In Freja, each view has a behaviors property. You can use it to declare event handlers and Freja will automatically attach them once the view is rendered.
var edit = getView('views/edit.xsl');
edit.behaviors["editform"] = {
onsubmit : function() { /* event-handler code here */ }
};
In Freja we use the HTML class attribute to identify which HTML element the handlers should be attached to. Here our form has the 'editform' class so the onsubmit event handler will be automatically attached to the form element.
Now, we just need to wrap our update call inside that function.
edit.behaviors["editform"] = {
onsubmit : function() {
data.updateFrom(edit);
display.render(data, "content");
return false;
}
};
See the updated javascript code and the result. Click the edit link, then update the values and click Ok. The changes will automatically be saved in the model and the display view will show the new content.
onRenderComplete Event
Instead of the declarative method shown above, behaviors can also be attached to a view using the onRenderComplete event.
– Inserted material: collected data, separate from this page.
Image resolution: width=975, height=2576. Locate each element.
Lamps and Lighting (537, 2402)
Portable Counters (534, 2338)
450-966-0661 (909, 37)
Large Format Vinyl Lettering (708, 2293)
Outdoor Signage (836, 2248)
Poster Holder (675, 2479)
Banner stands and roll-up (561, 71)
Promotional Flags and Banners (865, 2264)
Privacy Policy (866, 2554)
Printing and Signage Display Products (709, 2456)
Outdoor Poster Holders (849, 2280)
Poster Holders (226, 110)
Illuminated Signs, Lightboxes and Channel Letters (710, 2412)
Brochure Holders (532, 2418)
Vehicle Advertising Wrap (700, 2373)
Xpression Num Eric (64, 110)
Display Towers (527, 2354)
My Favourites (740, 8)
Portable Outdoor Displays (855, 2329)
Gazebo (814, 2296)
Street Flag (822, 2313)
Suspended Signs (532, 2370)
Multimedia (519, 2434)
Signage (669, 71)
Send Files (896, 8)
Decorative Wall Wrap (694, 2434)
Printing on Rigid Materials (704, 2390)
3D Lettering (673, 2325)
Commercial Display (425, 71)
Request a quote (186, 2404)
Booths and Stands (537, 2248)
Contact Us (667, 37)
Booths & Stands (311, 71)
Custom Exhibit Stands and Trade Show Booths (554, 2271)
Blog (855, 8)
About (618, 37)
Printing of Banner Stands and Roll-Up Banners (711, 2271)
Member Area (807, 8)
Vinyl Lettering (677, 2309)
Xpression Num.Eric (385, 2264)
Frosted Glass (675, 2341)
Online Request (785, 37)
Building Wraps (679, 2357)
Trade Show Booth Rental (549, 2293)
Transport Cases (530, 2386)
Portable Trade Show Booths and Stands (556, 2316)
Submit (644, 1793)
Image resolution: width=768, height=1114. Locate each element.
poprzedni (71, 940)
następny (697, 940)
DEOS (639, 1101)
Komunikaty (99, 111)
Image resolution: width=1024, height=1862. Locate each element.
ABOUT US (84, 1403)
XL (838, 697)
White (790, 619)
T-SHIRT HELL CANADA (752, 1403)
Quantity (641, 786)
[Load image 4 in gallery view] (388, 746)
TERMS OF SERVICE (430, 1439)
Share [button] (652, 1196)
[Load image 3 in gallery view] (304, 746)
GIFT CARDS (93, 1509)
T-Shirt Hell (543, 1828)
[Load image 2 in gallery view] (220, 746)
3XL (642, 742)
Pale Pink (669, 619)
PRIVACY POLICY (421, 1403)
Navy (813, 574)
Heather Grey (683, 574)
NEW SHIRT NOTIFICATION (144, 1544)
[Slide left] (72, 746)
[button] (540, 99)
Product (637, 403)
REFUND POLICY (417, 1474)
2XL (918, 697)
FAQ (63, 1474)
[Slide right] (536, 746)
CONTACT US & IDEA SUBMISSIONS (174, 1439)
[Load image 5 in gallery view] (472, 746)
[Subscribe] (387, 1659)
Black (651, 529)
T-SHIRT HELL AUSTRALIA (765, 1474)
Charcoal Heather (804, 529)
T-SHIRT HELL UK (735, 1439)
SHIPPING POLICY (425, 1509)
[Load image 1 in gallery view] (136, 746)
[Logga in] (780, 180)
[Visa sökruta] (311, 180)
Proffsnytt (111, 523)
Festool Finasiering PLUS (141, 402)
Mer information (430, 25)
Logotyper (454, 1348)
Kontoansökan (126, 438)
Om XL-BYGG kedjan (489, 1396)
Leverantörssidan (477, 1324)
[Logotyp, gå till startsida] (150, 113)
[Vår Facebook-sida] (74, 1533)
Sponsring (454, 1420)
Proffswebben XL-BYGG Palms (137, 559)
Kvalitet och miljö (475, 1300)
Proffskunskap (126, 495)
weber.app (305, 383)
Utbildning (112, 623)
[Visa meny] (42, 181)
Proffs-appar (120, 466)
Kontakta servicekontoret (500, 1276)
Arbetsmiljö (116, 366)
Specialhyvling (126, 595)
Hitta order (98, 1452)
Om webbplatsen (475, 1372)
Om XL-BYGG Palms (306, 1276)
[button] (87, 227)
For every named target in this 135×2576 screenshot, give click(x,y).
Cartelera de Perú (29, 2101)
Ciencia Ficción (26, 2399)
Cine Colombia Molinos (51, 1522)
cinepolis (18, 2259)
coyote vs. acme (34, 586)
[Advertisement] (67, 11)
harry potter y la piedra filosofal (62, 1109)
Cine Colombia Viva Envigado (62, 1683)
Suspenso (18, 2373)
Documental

Freja._aux.connect(edit, 'onrendercomplete', function() { /* event-handler code here */ });
The Model.updateFrom method
Model.updateFrom(view);
The Model.updateFrom method takes one argument, a view containing a form. Take a look again at the view template and notice the syntax of the name attribute of the <input> and <textarea> tags.
<input name="/item/name" type="text" ... />
The name attribute uses the xpath notation to indicate the relationship between the field and the model.
Node names are separated by a forward-slash. The first one is the root element, then going down the XML node tree we list the complete path to the node to be edited. Here our XML is minimal, so we just have "/item/name".
If we want to edit an attribute, we add its name at the end of the list, using the @ separator. For instance:
<input name="item/price/@currency" .../>
Freja uses that information to do the hard work: reading the field values, finding and updating the corresponding nodes in the model XML.